# start of Entries provided

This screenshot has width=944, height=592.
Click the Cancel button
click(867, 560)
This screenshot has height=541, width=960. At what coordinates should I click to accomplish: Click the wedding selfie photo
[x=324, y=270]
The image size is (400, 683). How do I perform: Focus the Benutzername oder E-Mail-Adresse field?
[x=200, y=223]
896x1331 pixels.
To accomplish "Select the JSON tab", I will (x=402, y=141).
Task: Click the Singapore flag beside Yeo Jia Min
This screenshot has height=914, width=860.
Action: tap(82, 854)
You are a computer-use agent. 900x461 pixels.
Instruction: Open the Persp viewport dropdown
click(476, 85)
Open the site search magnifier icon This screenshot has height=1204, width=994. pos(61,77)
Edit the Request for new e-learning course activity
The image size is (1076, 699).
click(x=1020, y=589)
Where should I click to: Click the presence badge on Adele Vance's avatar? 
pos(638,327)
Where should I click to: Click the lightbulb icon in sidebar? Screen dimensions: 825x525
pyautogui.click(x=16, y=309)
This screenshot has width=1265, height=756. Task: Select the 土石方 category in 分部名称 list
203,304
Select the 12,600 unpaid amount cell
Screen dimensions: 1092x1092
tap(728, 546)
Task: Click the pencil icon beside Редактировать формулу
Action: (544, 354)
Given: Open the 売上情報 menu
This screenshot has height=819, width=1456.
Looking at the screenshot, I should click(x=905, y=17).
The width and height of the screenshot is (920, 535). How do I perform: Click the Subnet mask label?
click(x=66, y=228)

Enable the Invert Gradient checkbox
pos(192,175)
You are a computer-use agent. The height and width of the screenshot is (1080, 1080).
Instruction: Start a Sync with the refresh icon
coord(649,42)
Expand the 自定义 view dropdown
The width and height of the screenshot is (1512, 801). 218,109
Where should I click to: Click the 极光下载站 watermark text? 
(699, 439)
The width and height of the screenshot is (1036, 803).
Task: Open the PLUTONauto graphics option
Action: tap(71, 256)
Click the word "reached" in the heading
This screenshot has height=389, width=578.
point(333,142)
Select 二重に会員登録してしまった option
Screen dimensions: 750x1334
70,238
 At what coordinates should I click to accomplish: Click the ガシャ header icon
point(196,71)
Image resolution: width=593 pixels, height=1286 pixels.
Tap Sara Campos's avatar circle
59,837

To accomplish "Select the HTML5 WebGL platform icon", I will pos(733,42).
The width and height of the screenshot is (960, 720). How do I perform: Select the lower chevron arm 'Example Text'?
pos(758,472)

# end of Entries provided

__Task__: Rewrite all of the records above as a numbered list, one line per item, and leave out the blank lines.

__Output below__:
1. This screenshot has width=944, height=592.
2. Click the Cancel button
3. click(867, 560)
4. This screenshot has height=541, width=960. At what coordinates should I click to accomplish: Click the wedding selfie photo
5. [x=324, y=270]
6. The image size is (400, 683). How do I perform: Focus the Benutzername oder E-Mail-Adresse field?
7. [x=200, y=223]
8. 896x1331 pixels.
9. To accomplish "Select the JSON tab", I will (x=402, y=141).
10. Task: Click the Singapore flag beside Yeo Jia Min
11. This screenshot has height=914, width=860.
12. Action: tap(82, 854)
13. You are a computer-use agent. 900x461 pixels.
14. Instruction: Open the Persp viewport dropdown
15. click(476, 85)
16. Open the site search magnifier icon This screenshot has height=1204, width=994. pos(61,77)
17. Edit the Request for new e-learning course activity
18. The image size is (1076, 699).
19. click(x=1020, y=589)
20. Where should I click to: Click the presence badge on Adele Vance's avatar? 
21. pos(638,327)
22. Where should I click to: Click the lightbulb icon in sidebar? Screen dimensions: 825x525
23. pyautogui.click(x=16, y=309)
24. This screenshot has width=1265, height=756. Task: Select the 土石方 category in 分部名称 list
25. 203,304
26. Select the 12,600 unpaid amount cell
27. Screen dimensions: 1092x1092
28. tap(728, 546)
29. Task: Click the pencil icon beside Редактировать формулу
30. Action: (544, 354)
31. Given: Open the 売上情報 menu
32. This screenshot has height=819, width=1456.
33. Looking at the screenshot, I should click(x=905, y=17).
34. The width and height of the screenshot is (920, 535). How do I perform: Click the Subnet mask label?
35. click(x=66, y=228)
36. Enable the Invert Gradient checkbox
37. pos(192,175)
38. You are a computer-use agent. The height and width of the screenshot is (1080, 1080).
39. Instruction: Start a Sync with the refresh icon
40. coord(649,42)
41. Expand the 自定义 view dropdown
42. The width and height of the screenshot is (1512, 801). 218,109
43. Where should I click to: Click the 极光下载站 watermark text? 
44. (699, 439)
45. The width and height of the screenshot is (1036, 803).
46. Task: Open the PLUTONauto graphics option
47. Action: tap(71, 256)
48. Click the word "reached" in the heading
49. This screenshot has height=389, width=578.
50. point(333,142)
51. Select 二重に会員登録してしまった option
52. Screen dimensions: 750x1334
53. 70,238
54.  At what coordinates should I click to accomplish: Click the ガシャ header icon
55. point(196,71)
56. Image resolution: width=593 pixels, height=1286 pixels.
57. Tap Sara Campos's avatar circle
58. 59,837
59. To accomplish "Select the HTML5 WebGL platform icon", I will pos(733,42).
60. The width and height of the screenshot is (960, 720). How do I perform: Select the lower chevron arm 'Example Text'?
61. pos(758,472)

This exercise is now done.